Having constraints makes us think harder and smarter to solve the brief.

For example: how do we create a household paint advert promoting a colour range when we have only a black and white newspaper to advertise in? Advertising colours in a black and white space might seem crazy, but when you nail it, it makes you love the constraints.

When Not Caring Comes Back to Bite You

Writing out 10 words in any font can be more complex than just typing it out in some popular word processing app. If you want it to look good, be easily read and to appear to be something worth reading we need to consider kerning, tracking and leading to transform the ordinary into the beautiful. We’re all attracted by how something looks before we decide whether or not to investigate further. Bad kerning (spaces between letters) is a big problem. It’s one of the reasons we should care about design. If you don't bother, it can lead to catastrophic results. A quick image search for ‘Bad Kerning’ will provide some alarming typographic nightmares. 
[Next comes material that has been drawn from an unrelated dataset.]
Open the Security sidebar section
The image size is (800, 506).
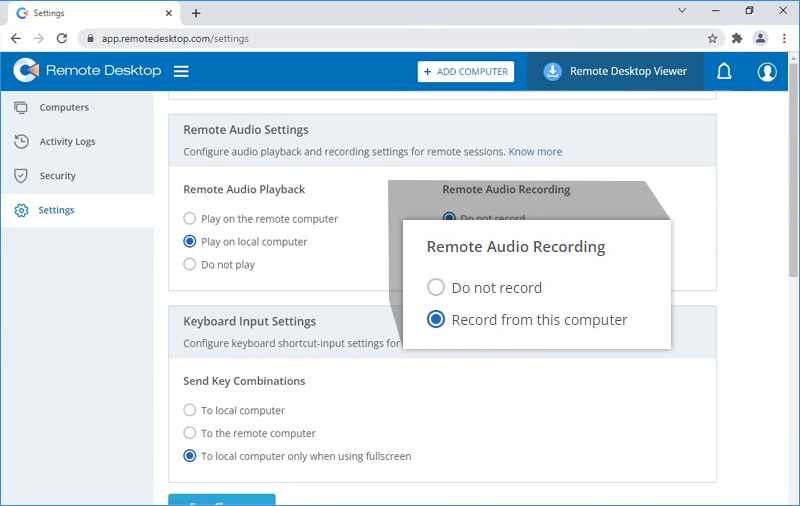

Looking at design and advertising pre-computer reveals more of a craft, a specialist skill, creating something beautiful to be proud of. Post-computer design saw the arrival of anybody “having a go”. Comedy typefaces used for text, choosing to only use the eight colours offered as a default set and the misuse of clip-art. I guess I’m referring to a popular suite of office applications that gave anyone the ability to design something. The sad outcome of that is how a certain presentation tool designed to replace the OHP became a tool for the untrained to try and design things and avoid the costs of hiring a professional and making themselves look like an amateur in the process. First impressions count.

Our visual world is important. Not all designers have had the luxury of traditional design education. So when you have the more traditional skills, try and pass those on. With any luck your work won’t be the subject of hilarious typography blogs.